And as we read Isaiah, we see that this fiery wrath was to be poured out on the Jewish people once more as a consequence for their guilt. A complete reading of the Bible tells us how this was fulfilled as they were destroyed by foreign armies.
The application for us today is that we should be a part of this cycle. We are also guilty of sin and, thus, the targets of the Lord’s wrath. “All of us used to live that way, following the passionate desires and inclinations of our sinful nature. By our very nature we were subject to God’s anger, just like everyone else.” Eph 2:3
And we don’t think of it this way, but Jesus actually came to bring this wrath. He said in Luke 12:49, “I have come to bring fire on the earth,” referring to was the time when he would return, and all mankind would be judged. “You also must be ready, because the Son of Man will come at an hour when you do not expect him.” “The servant who knows the master’s will and does not get ready or does not do what the master wants will be beaten with many blows.” (Luke 12:40, 47)
But, of course, Jesus also came to be our savior. What’s so cool about Isaiah 4 is that it predicts the time that the cycle of wrath and punishment would be broken. God would “cleanse” the bloodstains. And although on one level, this can be applied to the war that purged the land of the sinful Israelites, it also is a prophesy of Christ and his work of salvation.
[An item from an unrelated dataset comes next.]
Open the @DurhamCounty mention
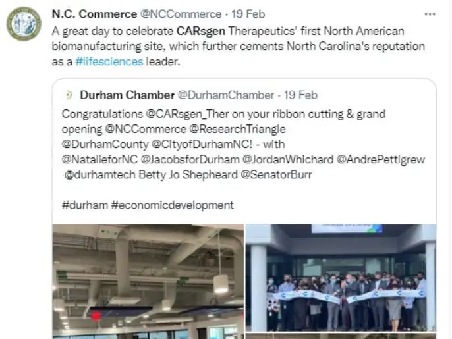The image size is (452, 339). (105, 145)
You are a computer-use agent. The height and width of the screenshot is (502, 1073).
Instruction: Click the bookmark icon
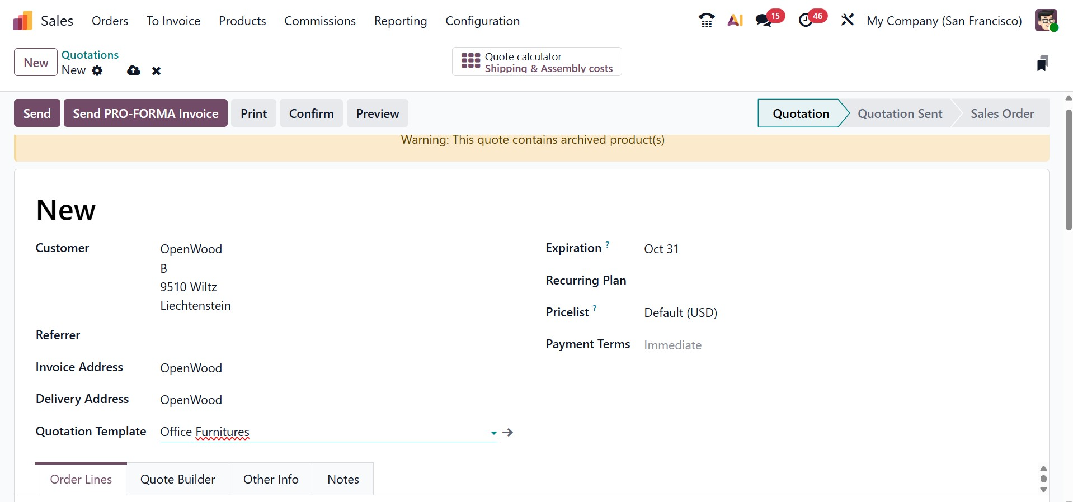[1042, 63]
This verse sums it all up: “Don’t you realize that those who do wrong will not inherit the Kingdom of God? . . . Some of you were once like that. But you were cleansed; you were made holy; you were made right with God by calling on the name of the Lord Jesus Christ and by the Spirit of our God. (I Cor 6:9, 11)
We were set to go to hell, but Jesus made a way for our sins to be washed away.
And the most mind-blowing, encouraging thing is that the wrath is now directed to Satan. “Now is the time for judgment on this world; now the prince of this world will be driven out.” (John 12:31)
And the consequence is that Satan loses his control of us. Jesus told Paul, “I am sending you to (the Gentiles), to turn them from the power of Satan to God.”
He loses control of the world. “Then the end will come, when (Jesus) hands over the kingdom to God the Father after he has destroyed all dominion, authority and power.” ( Cor 15:24)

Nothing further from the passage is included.